In recent years, application development cycles have increasingly turned to agile and Devops approaches.Fast life cycles, where changes are on the agenda and the product owner is immersed in the project. Probably all these good intentions, after a few weeks arise the issues and we always try to quickly to close the backlog and the opened issues. In short, you have to go super fast to stay in time with sprints and delivery applications.
Deciding how to grant access to the data in the application, it’s not always easy or in many cases we didn’t have enough time or budget to test everything. Leaving access intact for individuals who no longer need it, or using poor credentials,can compromise our entire system. I have also heard professionals think that on the cloud everything is protected by amazon or google or microsoft…this makes me the idea that perhaps for some of you it is better to go on something else if you don’t know the difference between responsibilities on cloud.
OWASP Top 10 2019, access controls, firewalls, and other security measures are largely ineffective in protecting the system if these vulnerabilities are present in the application code.

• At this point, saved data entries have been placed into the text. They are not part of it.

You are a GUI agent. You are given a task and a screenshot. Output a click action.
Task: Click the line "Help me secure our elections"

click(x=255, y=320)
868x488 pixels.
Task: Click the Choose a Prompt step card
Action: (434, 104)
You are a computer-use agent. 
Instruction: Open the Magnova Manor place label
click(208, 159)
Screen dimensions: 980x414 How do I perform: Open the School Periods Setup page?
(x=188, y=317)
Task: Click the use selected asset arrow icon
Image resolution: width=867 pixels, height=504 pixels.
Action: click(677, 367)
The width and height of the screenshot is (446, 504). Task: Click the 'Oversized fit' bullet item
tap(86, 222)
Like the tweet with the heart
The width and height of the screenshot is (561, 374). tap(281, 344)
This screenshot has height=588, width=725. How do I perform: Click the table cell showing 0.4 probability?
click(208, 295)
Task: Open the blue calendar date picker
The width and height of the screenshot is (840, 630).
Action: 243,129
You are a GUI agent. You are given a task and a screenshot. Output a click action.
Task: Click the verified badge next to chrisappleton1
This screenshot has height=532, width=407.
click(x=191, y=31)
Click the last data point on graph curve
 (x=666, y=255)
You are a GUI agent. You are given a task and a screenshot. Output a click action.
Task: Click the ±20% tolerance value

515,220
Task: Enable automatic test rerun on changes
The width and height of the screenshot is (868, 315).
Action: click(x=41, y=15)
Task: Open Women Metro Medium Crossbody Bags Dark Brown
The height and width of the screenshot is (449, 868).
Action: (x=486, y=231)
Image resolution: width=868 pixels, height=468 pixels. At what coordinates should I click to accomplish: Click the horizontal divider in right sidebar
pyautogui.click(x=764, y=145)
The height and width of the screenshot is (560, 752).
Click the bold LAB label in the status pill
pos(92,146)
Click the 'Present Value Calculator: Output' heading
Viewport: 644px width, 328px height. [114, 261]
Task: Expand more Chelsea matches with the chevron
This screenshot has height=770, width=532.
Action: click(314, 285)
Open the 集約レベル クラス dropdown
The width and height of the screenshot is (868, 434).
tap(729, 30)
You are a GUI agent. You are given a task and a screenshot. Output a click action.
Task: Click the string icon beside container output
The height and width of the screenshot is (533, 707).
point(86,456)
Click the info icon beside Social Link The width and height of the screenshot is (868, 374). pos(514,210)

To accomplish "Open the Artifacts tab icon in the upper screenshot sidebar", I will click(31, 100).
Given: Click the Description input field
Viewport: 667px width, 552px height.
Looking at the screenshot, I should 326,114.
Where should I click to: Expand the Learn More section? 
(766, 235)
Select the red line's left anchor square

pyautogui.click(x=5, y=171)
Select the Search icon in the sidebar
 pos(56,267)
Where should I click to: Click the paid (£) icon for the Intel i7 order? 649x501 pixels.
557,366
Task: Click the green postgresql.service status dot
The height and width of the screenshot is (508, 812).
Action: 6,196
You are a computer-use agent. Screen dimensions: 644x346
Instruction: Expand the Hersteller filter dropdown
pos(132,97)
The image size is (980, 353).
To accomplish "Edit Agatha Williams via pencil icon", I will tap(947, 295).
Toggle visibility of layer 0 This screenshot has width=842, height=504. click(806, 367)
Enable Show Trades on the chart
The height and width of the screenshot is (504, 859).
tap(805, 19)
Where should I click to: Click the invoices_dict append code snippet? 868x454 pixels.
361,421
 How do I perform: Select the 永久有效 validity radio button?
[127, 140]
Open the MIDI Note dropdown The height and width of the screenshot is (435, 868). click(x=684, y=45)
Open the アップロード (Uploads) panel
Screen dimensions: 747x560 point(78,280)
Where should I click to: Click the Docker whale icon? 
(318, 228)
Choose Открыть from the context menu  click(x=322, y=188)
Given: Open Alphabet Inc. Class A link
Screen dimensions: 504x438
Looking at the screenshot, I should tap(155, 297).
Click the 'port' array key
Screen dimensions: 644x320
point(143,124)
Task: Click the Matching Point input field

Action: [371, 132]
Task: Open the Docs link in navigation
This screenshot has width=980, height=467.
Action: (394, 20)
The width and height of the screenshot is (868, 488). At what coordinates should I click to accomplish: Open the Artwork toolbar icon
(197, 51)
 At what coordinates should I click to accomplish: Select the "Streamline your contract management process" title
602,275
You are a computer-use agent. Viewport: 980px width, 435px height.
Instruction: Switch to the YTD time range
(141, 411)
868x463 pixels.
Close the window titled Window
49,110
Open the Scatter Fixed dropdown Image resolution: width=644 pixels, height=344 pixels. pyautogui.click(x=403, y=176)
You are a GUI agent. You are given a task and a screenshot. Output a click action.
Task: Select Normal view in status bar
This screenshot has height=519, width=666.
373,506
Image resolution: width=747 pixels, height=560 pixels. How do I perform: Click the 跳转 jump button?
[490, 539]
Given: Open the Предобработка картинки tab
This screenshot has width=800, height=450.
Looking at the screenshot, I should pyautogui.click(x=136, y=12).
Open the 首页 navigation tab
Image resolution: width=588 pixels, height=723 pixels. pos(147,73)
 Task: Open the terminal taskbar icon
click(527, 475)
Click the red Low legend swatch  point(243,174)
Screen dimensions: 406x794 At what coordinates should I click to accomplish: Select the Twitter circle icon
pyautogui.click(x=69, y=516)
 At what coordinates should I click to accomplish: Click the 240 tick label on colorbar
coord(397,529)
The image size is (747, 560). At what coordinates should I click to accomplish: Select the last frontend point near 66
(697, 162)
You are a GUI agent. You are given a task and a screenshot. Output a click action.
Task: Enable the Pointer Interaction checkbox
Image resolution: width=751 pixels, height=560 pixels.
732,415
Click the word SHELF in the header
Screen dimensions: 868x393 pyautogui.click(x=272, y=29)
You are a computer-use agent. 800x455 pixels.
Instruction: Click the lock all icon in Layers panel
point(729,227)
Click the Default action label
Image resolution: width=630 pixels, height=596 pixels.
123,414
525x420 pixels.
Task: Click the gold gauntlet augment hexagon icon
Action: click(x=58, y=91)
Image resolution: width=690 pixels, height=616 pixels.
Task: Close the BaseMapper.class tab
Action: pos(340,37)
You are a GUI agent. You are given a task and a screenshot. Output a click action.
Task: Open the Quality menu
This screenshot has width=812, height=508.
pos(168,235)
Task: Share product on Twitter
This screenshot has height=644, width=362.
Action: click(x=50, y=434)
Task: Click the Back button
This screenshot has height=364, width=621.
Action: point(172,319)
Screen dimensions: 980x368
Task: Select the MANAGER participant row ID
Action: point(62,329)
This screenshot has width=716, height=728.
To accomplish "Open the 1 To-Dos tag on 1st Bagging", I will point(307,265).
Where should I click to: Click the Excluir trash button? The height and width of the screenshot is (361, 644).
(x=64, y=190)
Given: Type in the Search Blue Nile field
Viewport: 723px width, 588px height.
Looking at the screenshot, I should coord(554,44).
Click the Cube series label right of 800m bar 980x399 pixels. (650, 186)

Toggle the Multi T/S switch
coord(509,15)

Injection attacks -> Your application accept untrusted data from a malicious user. A classic example is SQL injection, Command Injection, where the attacker sends information that causes the query to return everything in the table instead of what was intended. This could receive information from the database or from the operating system in case of command injection.
XML external entity attacks ->An attacker uses XML data which processes and that performs undesirable actions.This could call files on the system or shell remotely.
Deserialization attacks => An attacker sends “packed” objects to your application that cause undesirable effects and usually we can inject a payload shell to create a reverse shell on the system (RCE).
Vulnerability management at the network layer involves in protecting the communication that takes place through a lower level, for this there are firewalls, ips, ids, web app firewalls. We have to make sure to create rules that only allow traffic that interests us is to keep doors closed. Managing the network components and managing which network communications is the key to allow the right traffic. We also need to monitor and create an alarm system in case of suspicious traffic to analyze what happens.
This is just part of what we can do to protect our infrastructure.